* Task instructions:
Line by line, copy out the data that follows.

* Raw data:

=== Section Start ===

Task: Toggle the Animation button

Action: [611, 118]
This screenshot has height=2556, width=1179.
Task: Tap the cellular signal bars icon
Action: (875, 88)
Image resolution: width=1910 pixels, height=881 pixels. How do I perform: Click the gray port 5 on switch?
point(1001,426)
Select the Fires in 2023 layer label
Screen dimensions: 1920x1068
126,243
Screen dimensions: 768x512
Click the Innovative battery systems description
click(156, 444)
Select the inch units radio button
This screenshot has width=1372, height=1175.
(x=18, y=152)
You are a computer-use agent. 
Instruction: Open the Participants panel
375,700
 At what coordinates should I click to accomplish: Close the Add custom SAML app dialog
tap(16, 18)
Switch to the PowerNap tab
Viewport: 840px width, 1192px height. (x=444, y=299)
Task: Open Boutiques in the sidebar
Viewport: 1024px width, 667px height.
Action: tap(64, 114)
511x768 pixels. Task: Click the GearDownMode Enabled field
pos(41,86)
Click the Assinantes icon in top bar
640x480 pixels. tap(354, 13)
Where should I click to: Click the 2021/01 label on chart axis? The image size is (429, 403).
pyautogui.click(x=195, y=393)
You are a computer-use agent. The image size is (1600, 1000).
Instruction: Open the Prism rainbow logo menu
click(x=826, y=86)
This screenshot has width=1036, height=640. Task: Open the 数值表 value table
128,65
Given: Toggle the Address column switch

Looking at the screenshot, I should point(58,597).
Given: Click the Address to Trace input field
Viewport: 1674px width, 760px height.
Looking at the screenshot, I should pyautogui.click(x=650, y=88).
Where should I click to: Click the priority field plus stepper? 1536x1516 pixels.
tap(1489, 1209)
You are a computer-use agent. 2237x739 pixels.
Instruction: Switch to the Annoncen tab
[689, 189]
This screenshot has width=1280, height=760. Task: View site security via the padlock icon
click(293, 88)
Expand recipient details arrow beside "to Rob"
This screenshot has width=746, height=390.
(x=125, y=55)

=== Section End ===

* Task answer:
Task: Toggle the Animation button

Action: [611, 118]
This screenshot has height=2556, width=1179.
Task: Tap the cellular signal bars icon
Action: (875, 88)
Image resolution: width=1910 pixels, height=881 pixels. How do I perform: Click the gray port 5 on switch?
point(1001,426)
Select the Fires in 2023 layer label
Screen dimensions: 1920x1068
126,243
Screen dimensions: 768x512
Click the Innovative battery systems description
click(156, 444)
Select the inch units radio button
This screenshot has width=1372, height=1175.
(x=18, y=152)
You are a computer-use agent. 
Instruction: Open the Participants panel
375,700
 At what coordinates should I click to accomplish: Close the Add custom SAML app dialog
tap(16, 18)
Switch to the PowerNap tab
Viewport: 840px width, 1192px height. (x=444, y=299)
Task: Open Boutiques in the sidebar
Viewport: 1024px width, 667px height.
Action: tap(64, 114)
511x768 pixels. Task: Click the GearDownMode Enabled field
pos(41,86)
Click the Assinantes icon in top bar
640x480 pixels. tap(354, 13)
Where should I click to: Click the 2021/01 label on chart axis? The image size is (429, 403).
pyautogui.click(x=195, y=393)
You are a computer-use agent. The image size is (1600, 1000).
Instruction: Open the Prism rainbow logo menu
click(x=826, y=86)
This screenshot has width=1036, height=640. Task: Open the 数值表 value table
128,65
Given: Toggle the Address column switch

Looking at the screenshot, I should point(58,597).
Given: Click the Address to Trace input field
Viewport: 1674px width, 760px height.
Looking at the screenshot, I should pyautogui.click(x=650, y=88).
Where should I click to: Click the priority field plus stepper? 1536x1516 pixels.
tap(1489, 1209)
You are a computer-use agent. 2237x739 pixels.
Instruction: Switch to the Annoncen tab
[689, 189]
This screenshot has width=1280, height=760. Task: View site security via the padlock icon
click(293, 88)
Expand recipient details arrow beside "to Rob"
This screenshot has width=746, height=390.
(x=125, y=55)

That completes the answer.